(MATERIAL SUPPLIED Opens)

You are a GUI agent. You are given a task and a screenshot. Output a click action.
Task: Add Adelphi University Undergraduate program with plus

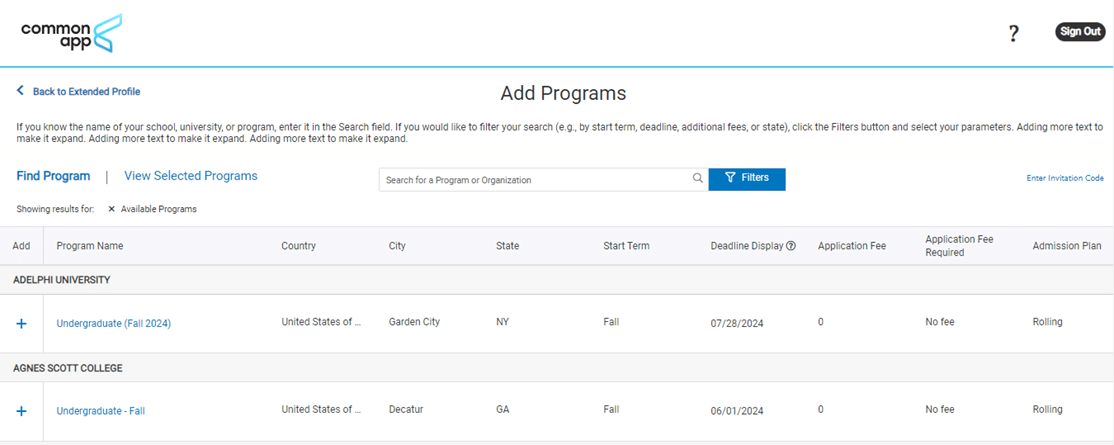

(MATERIAL SUPPLIED Closes)
(MATERIAL SUPPLIED Opens)

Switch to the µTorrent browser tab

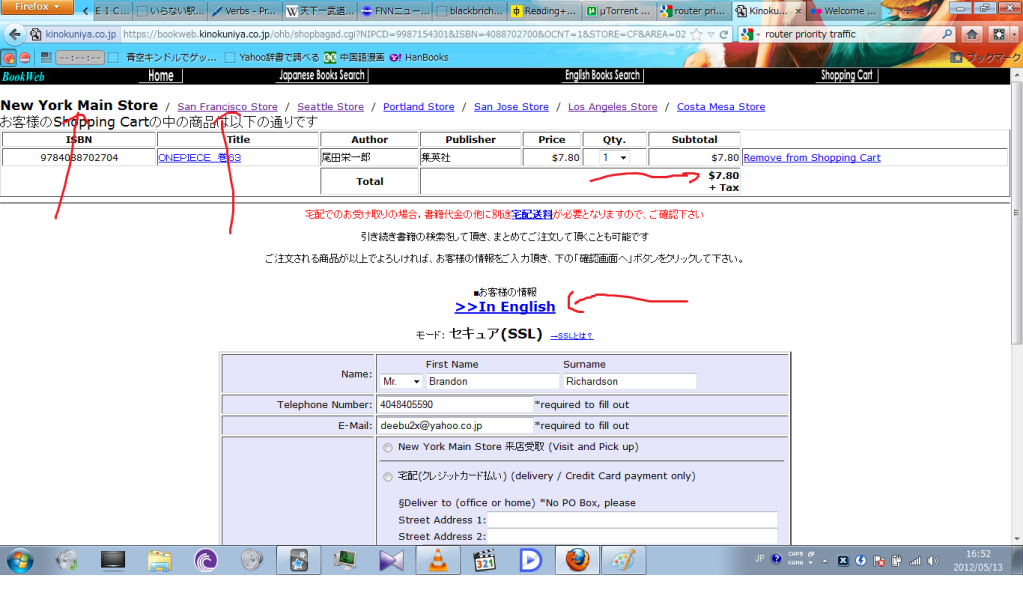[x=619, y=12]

(MATERIAL SUPPLIED Closes)
(MATERIAL SUPPLIED Opens)

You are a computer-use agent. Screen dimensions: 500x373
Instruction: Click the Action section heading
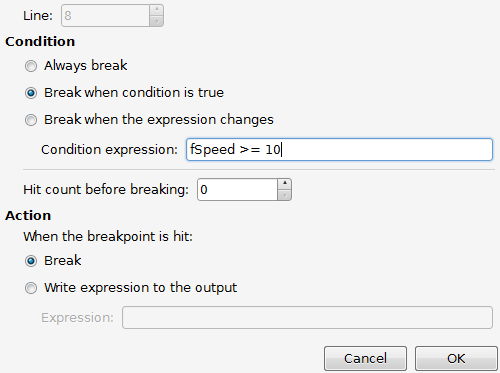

(MATERIAL SUPPLIED Closes)

## ABOUT THIS TASK
Reproduce the lines of the entries above from the one with "You are a computer-use" to the one with "Instruction: Click the Action section heading", both included, exactly and without any other line.

## EXERCISE OUTPUT
You are a computer-use agent. Screen dimensions: 500x373
Instruction: Click the Action section heading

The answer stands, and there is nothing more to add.